Required work » Take each line in the entries below that holds "computer" and show it.

(Saved data entries)

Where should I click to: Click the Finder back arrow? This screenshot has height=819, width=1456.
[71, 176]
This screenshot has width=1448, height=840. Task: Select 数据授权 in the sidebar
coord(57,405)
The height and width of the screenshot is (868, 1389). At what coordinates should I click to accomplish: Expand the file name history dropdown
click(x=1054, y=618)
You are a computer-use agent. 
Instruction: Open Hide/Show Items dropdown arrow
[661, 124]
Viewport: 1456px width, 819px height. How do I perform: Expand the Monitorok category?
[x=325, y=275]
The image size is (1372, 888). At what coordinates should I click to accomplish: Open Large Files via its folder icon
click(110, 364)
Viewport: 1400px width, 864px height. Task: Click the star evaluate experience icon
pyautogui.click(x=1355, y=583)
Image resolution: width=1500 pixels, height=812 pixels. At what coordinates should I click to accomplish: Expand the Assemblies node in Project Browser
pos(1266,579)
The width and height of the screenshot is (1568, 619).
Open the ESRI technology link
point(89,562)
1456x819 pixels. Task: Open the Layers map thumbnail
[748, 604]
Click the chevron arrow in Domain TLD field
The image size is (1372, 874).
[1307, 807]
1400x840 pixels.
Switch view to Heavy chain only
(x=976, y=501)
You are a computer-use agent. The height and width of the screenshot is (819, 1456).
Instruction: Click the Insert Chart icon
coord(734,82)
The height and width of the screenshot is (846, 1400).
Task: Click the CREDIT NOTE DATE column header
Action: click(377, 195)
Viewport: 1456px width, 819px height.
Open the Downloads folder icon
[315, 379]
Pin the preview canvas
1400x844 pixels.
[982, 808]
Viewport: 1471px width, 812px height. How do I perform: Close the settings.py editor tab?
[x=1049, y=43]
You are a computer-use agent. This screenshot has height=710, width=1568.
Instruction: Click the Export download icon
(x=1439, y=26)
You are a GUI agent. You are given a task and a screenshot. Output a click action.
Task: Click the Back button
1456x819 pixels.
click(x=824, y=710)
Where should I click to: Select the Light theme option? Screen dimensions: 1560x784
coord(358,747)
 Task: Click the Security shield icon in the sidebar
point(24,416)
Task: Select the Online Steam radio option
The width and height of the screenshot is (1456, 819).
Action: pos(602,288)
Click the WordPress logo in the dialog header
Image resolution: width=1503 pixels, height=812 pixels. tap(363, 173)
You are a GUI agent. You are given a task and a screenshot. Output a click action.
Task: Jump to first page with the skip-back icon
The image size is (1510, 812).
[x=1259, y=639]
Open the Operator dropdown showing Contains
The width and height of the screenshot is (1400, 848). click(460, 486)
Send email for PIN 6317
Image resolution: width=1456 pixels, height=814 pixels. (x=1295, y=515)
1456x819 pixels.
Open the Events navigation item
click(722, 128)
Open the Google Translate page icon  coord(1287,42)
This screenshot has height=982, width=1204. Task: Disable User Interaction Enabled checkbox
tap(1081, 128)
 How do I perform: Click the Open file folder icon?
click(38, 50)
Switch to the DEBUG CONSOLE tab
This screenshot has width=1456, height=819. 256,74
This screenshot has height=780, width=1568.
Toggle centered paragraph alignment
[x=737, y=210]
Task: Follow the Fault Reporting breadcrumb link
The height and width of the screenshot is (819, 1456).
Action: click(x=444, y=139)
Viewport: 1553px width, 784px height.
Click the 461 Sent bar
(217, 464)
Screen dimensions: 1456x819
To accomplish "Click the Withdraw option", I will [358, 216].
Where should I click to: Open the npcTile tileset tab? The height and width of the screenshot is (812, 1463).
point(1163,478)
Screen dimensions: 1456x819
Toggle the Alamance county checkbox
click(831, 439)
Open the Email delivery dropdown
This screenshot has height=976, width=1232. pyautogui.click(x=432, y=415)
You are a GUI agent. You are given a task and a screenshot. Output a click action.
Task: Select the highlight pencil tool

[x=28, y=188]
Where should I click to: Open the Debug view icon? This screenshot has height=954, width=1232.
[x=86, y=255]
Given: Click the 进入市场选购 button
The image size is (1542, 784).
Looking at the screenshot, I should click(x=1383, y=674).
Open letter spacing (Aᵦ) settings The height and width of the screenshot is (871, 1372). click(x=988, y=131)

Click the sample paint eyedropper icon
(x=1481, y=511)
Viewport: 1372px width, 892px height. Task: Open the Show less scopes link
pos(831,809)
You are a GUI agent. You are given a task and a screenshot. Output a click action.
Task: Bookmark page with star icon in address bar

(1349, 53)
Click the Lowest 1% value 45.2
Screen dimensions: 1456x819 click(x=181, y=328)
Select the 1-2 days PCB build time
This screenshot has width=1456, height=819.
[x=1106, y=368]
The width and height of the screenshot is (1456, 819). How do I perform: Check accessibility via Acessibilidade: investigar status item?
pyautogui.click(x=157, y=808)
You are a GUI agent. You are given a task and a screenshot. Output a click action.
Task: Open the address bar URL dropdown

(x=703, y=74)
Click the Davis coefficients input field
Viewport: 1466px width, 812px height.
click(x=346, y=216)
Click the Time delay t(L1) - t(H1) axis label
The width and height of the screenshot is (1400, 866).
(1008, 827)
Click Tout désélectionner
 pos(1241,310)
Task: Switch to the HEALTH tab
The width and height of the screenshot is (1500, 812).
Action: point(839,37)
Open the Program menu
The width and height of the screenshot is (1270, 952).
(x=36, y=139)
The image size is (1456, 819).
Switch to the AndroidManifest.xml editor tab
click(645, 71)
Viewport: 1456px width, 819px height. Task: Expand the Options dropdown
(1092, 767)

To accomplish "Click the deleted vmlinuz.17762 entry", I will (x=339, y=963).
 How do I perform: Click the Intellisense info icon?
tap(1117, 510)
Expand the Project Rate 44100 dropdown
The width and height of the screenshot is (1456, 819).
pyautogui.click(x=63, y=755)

Solution to this task »
You are a computer-use agent. 
You are a computer-use agent. The height and width of the screenshot is (819, 1456).
You are a computer-use agent. This screenshot has height=710, width=1568.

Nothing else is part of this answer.